01-DirectLiNGAM

이번에 리뷰할 논문은 DirectLiNGAM: A Direct Method for Learning a Linear non-Gaussian Structural Equation Model 로, A Linear Non-Gaussian Acyclic Model for Causal Discovery 의 후속 연구이다. 기존의 LiNGAM은 ICA 알고리즘을 활용하여 connectivity matrix를 추정한다. 하지만 ICA 알고리즘은 iterative search algorithm을 사용하고 있기 때문에 global optima 대신 local optima에 도달할 위험이 있다. 이 논문에서는 non-Gaussianity 하에서 connectivity matrix를 추정하는 direct한 방법을 제안한다. 이 알고리즘에서는 learning rate와 같은 파라미터가 따로 요구되지 않으며, 데이터가 몇 가지 assumption들을 충족한다면 최적해에 도달한다는 것을 증명할 수 있다.

In contrast to the previous methods, our algorithm requires no algorithmic parameters and is guaranteed to converge to the right solution within a small fixed number of steps if the data strictly follows the model, that is, if all the model assumption are met and the sample size is infinite.

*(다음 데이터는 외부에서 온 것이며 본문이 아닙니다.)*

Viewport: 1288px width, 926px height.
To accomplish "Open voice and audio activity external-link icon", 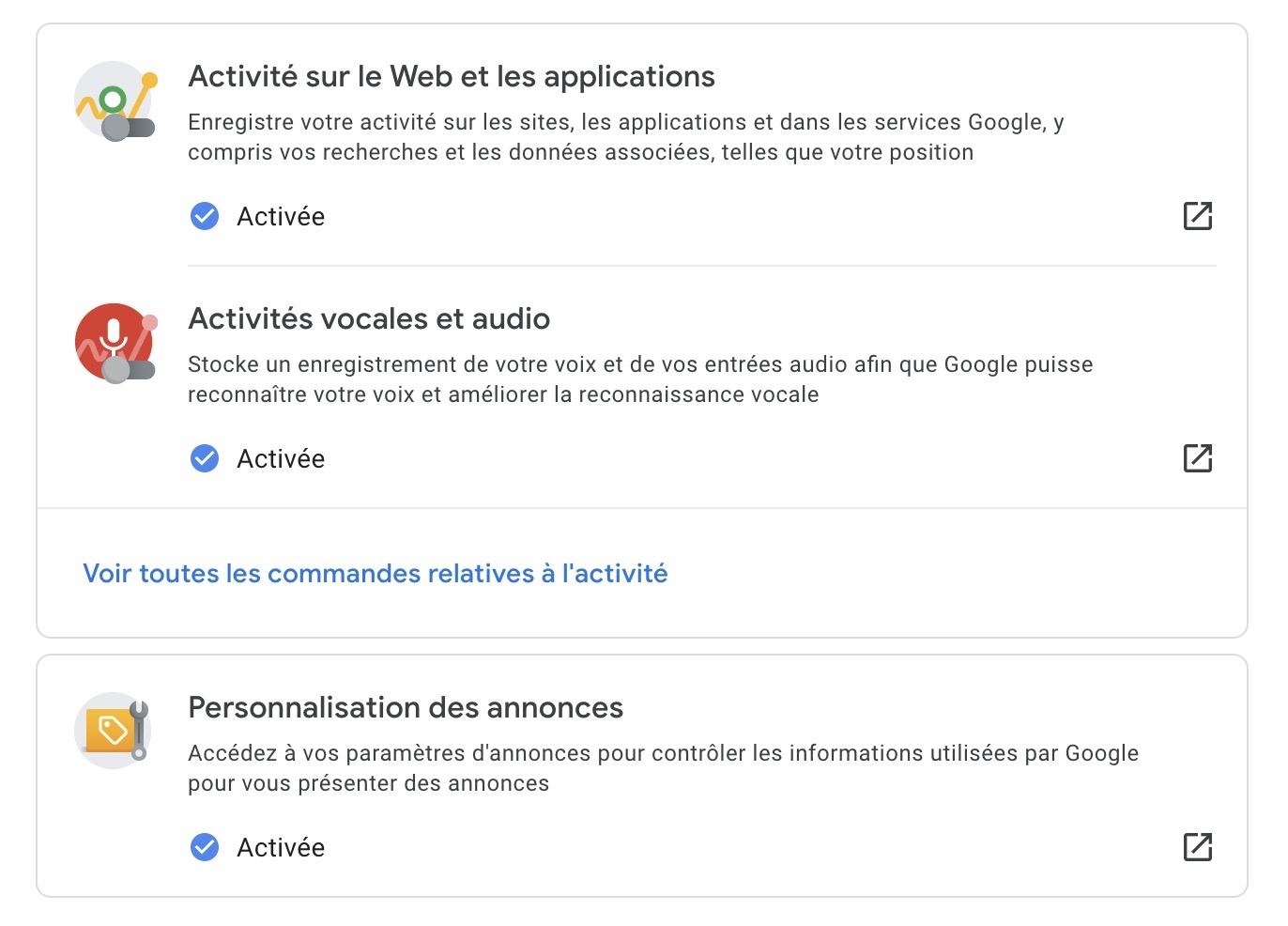I will (x=1197, y=458).
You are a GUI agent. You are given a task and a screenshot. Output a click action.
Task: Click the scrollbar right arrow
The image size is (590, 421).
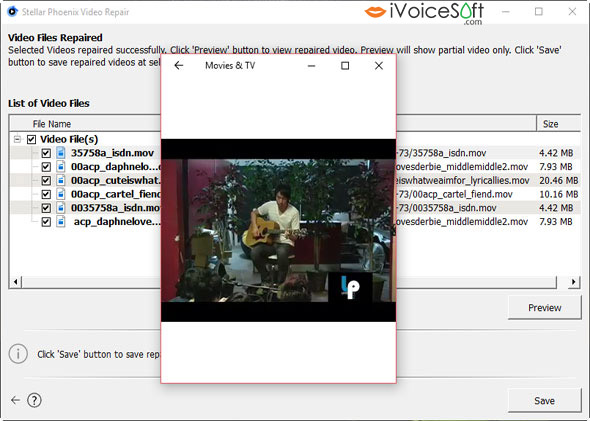573,281
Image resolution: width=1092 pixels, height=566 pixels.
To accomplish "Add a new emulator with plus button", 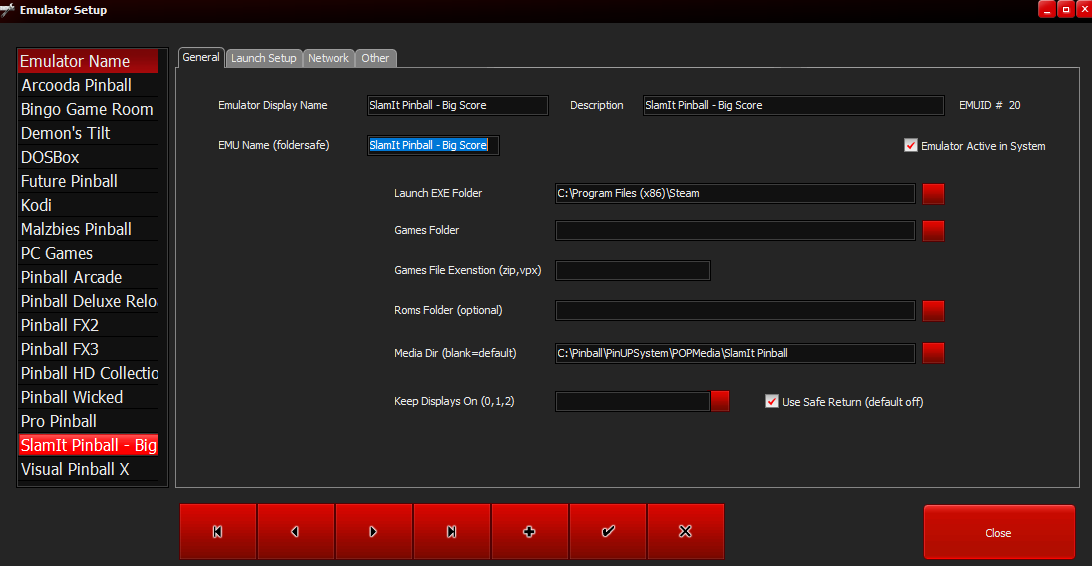I will (x=530, y=532).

A Direct Method: DirectLiNGAM

Identification of an Exogenous Variable Based on Non-Gaussianity and Independence

우선 편의를 위해 다음 식 세 개를 써놓고 시작하자.

\[x_i = \sum_{k(j) < k(i)}b_{ij}x_j+e_i\] \[\mathbf{x}=\mathbf{Bx}+\mathbf{e}\] \[\mathbf{x}=\mathbf{Ae}\]

이 파트에서는 논문에서 제안하는 알고리즘이 성립하기 위해 필요한 몇 가지 명제들을 증명한다. 기본적인 흐름은 아래와 같다.

외생 변수를 찾는다. 찾는 방법은 Lemma 1을 활용한다.
다른 변수들에서 외생 변수의 효과를 Least Squares Regression을 활용하여 제거한다.
LiNGAM이 잔차들에 대해서도 동일하게 성립하기 때문에 (Lemma 2, Corollary 1) 잔차를 활용하여 외생 변수 다음에 오는 변수를 찾는다.
ordering을 전부 찾을 때까지 잔차들에 대해서 1번부터 반복한다.

이제 수학적인 증명들을 알아보도록 하자.

먼저 논문에서 주장하는 명제들을 증명하기 위해서는 아래의 Theorem이 필요하다.

Thoerem 1 (Darmois-Skitovitch theorem)

Define two random variables $y_1$ and $y_2$ as linear combinations of independent random variables $s_i (i=1,\dots,q)$:
\[y_1 = \sum_{i=1}^{q}{\alpha_is_i}, \quad y_2 = \sum_{i=1}^{q}{\beta_is_i}\]
Then, if $y_1$ and $y_2$ are independent, all variables $s_j$ for which $\alpha_j\beta_j \neq 0$ are Gaussian.

궁금해서 증명을 찾아보긴 했는데,, 내 수준을 넘어가는 증명인 것 같다. 일단 논문에서도 이 theorem을 활용만 하고 있으니까 일단 사실로 받아들여야겠다. 이 theorem의 대우가 중요하다. 즉, $\alpha_j\beta_j \neq 0$인 non-Gaussian random variable $s_j$가 존재하면 $y_1$과 $y_2$는 서로 dependent하다.

Lemma 1

Assume that the input data $\mathbf{x}$ strictly follows the LiNGAM (2), that is, all the model assumptions are met and the sample size is infinite. Denote by $r_i^{(j)}$ the residual when $x_i$ is regressed on $x_j$: $r_i^{(j)}=x_i-\frac{Cov(x_i,x_j)}{Var(x_j)}x_j (i \neq j)$. Then a variable $x_j$ is exogenous if and only if $x_j$ is independent of its residuals $r_i^{(j)}$ for all $i \neq j$.

의미를 한번 생각해보자.

Denote by $r_i^{(j)}$ the residual when $x_i$ is regressed on $x_j$: $r_i^{(j)}=x_i-\frac{Cov(x_i,x_j)}{Var(x_j)}x_j (i \neq j)$.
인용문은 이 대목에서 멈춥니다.